__Extracted entries__
———
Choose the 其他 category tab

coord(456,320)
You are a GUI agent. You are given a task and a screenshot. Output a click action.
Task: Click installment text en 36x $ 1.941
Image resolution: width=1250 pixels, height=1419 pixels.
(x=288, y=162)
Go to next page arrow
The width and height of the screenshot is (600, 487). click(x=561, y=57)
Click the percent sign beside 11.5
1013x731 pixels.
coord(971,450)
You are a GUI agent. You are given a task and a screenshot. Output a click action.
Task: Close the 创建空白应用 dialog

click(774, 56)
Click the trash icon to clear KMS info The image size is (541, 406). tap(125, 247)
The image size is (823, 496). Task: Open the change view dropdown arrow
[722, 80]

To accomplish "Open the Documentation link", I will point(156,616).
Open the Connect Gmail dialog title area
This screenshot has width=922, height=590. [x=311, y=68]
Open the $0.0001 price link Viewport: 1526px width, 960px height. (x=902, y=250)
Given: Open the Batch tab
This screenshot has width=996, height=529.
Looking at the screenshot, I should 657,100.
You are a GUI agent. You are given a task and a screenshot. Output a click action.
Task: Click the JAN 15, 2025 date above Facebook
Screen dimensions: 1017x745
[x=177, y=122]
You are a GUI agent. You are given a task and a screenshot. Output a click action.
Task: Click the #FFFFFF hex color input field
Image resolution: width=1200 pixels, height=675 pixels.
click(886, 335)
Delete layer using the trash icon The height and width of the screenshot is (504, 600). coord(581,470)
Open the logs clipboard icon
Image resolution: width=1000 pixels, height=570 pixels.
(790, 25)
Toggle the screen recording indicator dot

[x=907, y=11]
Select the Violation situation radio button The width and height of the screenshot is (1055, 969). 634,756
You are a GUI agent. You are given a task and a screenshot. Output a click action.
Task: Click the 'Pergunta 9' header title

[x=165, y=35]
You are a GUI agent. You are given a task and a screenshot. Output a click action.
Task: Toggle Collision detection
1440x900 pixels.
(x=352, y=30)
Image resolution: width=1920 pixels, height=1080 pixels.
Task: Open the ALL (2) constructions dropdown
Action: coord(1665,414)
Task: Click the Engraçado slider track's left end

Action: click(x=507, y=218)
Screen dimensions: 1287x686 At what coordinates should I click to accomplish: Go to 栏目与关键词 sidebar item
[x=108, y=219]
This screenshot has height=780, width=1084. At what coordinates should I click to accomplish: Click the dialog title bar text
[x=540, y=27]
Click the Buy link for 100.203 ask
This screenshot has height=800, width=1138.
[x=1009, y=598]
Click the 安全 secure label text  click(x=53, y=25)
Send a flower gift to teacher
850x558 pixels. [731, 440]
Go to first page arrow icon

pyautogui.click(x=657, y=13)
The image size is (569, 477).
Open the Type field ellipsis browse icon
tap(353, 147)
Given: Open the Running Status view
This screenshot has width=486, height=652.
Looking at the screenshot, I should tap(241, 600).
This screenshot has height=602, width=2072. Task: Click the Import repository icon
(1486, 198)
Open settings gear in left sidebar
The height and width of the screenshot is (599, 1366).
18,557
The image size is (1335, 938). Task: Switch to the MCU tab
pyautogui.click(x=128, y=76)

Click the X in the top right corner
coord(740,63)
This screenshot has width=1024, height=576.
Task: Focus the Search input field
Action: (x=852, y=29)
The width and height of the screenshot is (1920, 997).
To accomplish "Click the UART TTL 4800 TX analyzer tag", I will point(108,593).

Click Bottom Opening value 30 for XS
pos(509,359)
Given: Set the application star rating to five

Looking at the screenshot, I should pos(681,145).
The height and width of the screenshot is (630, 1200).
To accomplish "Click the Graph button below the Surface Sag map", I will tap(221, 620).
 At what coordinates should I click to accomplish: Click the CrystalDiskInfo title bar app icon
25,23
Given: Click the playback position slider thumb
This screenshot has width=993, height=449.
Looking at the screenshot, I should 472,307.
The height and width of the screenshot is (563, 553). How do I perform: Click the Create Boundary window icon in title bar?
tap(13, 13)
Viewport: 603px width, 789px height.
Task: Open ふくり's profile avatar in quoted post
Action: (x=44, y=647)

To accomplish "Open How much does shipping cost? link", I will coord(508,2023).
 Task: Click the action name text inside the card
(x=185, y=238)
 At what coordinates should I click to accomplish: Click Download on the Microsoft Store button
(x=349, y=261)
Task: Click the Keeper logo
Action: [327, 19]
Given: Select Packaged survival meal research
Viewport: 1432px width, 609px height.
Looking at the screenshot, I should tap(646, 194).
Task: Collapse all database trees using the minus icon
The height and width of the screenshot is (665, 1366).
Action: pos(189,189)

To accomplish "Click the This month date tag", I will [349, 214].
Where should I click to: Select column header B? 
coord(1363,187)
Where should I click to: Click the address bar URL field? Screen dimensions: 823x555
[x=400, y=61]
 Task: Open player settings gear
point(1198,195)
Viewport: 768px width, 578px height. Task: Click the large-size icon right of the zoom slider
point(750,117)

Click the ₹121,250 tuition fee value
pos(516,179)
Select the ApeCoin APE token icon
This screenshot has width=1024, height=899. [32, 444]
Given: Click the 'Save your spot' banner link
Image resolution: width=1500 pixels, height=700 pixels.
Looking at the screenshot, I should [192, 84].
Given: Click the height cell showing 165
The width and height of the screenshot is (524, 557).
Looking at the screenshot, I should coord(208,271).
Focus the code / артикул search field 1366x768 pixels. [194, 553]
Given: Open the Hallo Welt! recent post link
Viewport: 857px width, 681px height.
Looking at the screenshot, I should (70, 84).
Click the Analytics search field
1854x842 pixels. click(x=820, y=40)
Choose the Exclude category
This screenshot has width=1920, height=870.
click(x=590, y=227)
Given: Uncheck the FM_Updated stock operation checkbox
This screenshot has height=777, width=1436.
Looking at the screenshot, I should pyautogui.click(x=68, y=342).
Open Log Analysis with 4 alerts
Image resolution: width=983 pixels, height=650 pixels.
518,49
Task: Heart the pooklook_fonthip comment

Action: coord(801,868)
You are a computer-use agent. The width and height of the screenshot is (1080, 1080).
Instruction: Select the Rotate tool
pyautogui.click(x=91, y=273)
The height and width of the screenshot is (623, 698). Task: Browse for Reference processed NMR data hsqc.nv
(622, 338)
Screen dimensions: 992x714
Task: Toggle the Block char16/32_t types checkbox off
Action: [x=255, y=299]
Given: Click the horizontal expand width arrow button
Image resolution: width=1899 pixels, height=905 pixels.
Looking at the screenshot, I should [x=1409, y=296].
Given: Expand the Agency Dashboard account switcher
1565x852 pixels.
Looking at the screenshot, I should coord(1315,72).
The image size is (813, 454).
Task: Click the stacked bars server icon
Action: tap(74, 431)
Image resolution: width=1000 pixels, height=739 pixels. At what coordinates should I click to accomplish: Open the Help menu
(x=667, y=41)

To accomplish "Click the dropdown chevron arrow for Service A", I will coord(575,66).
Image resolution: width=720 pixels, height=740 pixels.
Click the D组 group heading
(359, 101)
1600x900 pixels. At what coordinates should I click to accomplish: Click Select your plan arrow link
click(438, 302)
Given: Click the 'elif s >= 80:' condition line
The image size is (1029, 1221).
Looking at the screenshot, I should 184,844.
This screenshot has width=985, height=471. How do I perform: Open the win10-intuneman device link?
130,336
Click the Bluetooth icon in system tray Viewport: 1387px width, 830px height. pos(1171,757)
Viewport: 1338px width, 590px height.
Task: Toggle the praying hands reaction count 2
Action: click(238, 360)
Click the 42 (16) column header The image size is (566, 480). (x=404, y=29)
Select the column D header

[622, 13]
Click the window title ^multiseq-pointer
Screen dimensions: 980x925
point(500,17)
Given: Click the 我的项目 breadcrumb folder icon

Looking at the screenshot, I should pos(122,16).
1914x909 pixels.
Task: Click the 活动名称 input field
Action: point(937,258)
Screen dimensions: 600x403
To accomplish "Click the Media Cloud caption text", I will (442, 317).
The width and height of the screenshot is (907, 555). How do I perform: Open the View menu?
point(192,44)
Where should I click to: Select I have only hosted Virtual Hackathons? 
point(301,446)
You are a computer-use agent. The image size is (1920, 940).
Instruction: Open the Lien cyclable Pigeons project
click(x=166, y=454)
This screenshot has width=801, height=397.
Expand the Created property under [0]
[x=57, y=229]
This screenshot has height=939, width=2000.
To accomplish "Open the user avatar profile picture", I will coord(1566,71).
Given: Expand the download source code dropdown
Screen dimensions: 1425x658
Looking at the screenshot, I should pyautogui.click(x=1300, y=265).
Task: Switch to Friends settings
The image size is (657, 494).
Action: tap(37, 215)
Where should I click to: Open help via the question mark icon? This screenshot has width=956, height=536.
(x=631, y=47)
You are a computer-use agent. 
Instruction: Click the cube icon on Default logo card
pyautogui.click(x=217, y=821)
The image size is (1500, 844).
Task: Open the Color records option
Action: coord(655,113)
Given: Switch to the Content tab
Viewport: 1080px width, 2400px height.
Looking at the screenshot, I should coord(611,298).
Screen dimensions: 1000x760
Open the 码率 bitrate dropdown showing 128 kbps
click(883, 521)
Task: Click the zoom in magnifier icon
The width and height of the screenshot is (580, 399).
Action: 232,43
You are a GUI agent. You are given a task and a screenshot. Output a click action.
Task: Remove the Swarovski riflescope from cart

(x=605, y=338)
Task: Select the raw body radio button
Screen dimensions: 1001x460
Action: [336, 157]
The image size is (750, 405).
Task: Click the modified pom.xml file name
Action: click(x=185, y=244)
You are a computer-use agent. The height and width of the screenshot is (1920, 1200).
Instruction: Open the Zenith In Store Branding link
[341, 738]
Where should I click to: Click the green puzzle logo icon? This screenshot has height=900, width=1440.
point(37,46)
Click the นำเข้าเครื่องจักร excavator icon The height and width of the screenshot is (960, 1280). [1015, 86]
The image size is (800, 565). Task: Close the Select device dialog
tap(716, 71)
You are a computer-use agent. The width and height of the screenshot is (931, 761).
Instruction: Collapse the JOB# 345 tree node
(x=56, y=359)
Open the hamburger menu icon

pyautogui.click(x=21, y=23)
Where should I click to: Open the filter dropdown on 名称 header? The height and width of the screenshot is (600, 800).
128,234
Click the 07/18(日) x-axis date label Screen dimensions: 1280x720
———
__Requirement__
Report every line in the data that holds "label", copying each one.

__Response area__
Click the 安全 secure label text  click(x=53, y=25)
Click the 07/18(日) x-axis date label Screen dimensions: 1280x720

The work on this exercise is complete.